● MATERIAL FOR THIS TASK
-- -- --
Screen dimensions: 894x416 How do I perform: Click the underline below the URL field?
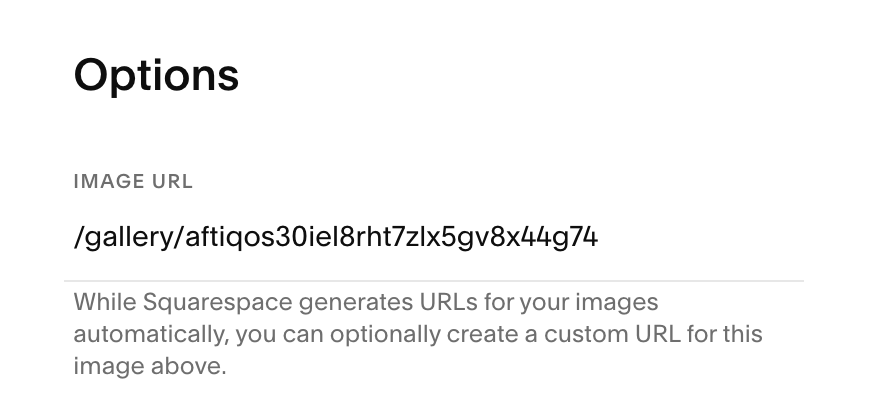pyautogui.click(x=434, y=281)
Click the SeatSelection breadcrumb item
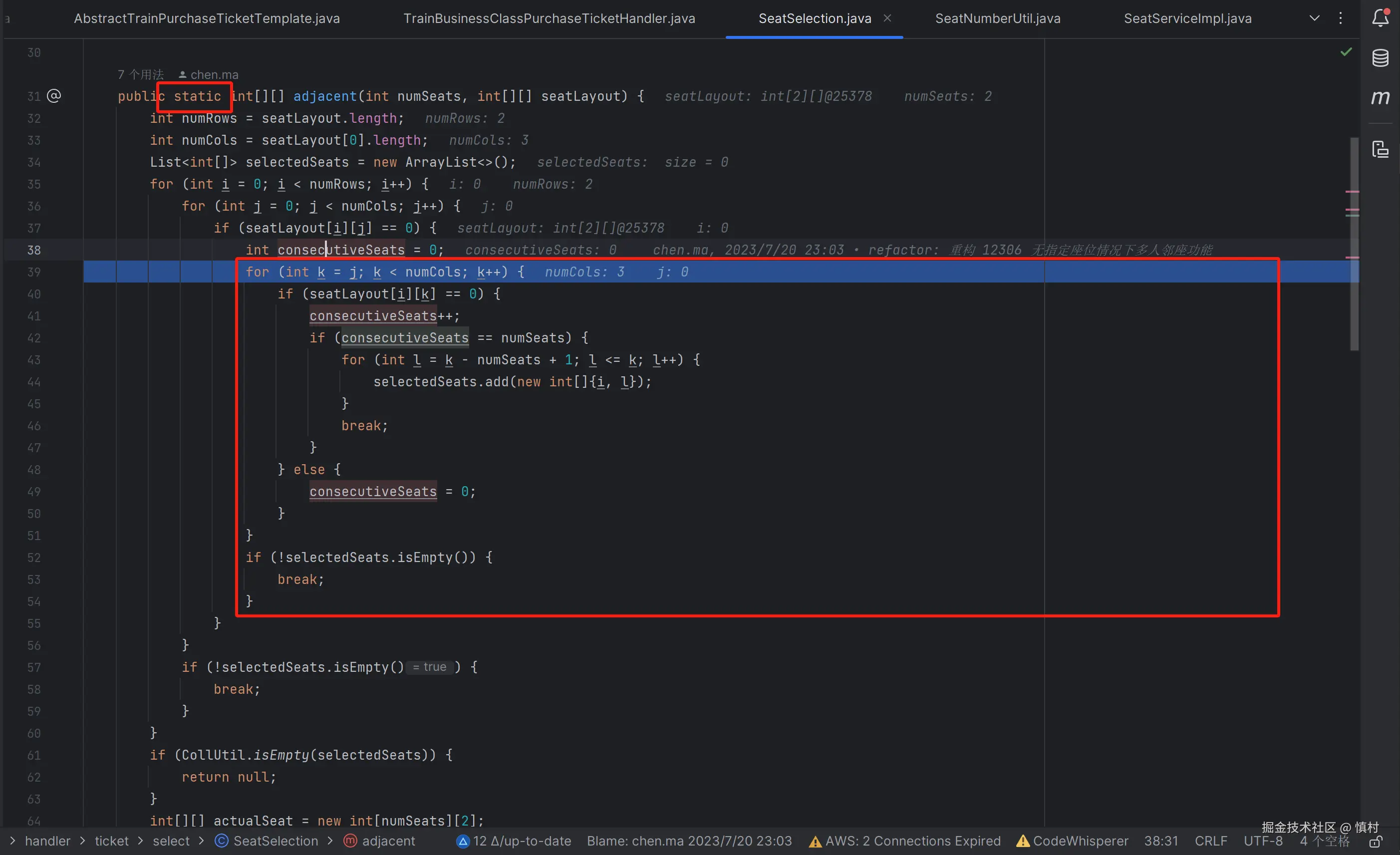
-- -- --
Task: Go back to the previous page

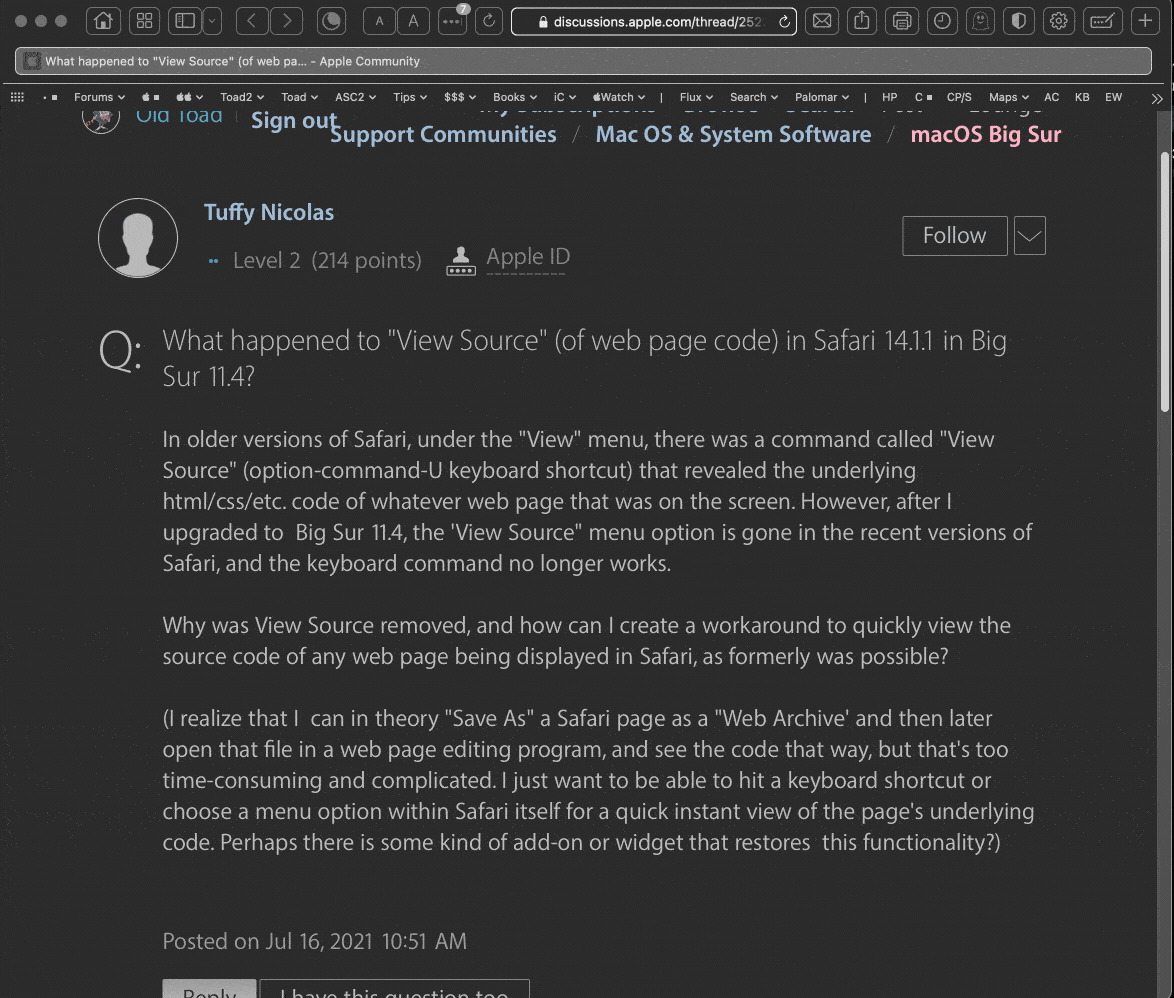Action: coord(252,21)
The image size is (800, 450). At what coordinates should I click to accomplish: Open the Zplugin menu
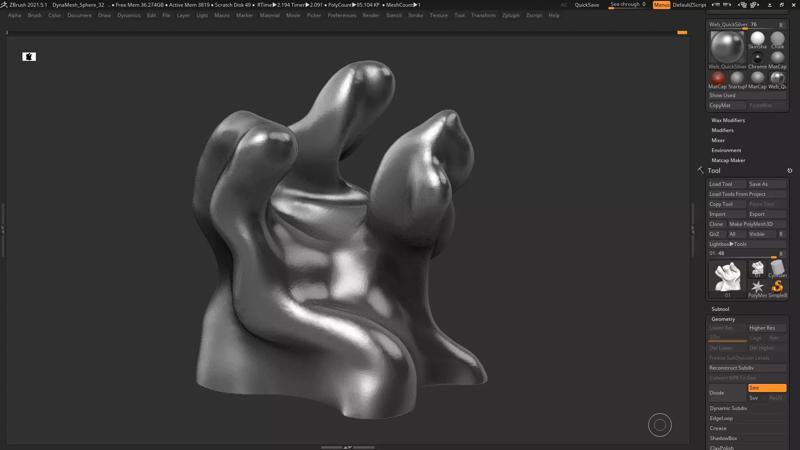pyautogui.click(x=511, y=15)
-- -- --
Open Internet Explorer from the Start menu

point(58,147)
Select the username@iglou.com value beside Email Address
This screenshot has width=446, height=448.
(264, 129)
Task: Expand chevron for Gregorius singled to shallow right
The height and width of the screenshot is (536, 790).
-- -- --
● GOAL
Copy out the items verbatim, from the line containing "Open Internet Explorer from the Start menu" through the line containing "The height and", both included.

● SOLUTION FOR THIS PROBLEM
Open Internet Explorer from the Start menu

point(58,147)
Select the username@iglou.com value beside Email Address
This screenshot has width=446, height=448.
(264, 129)
Task: Expand chevron for Gregorius singled to shallow right
The height and width of the screenshot is (536, 790).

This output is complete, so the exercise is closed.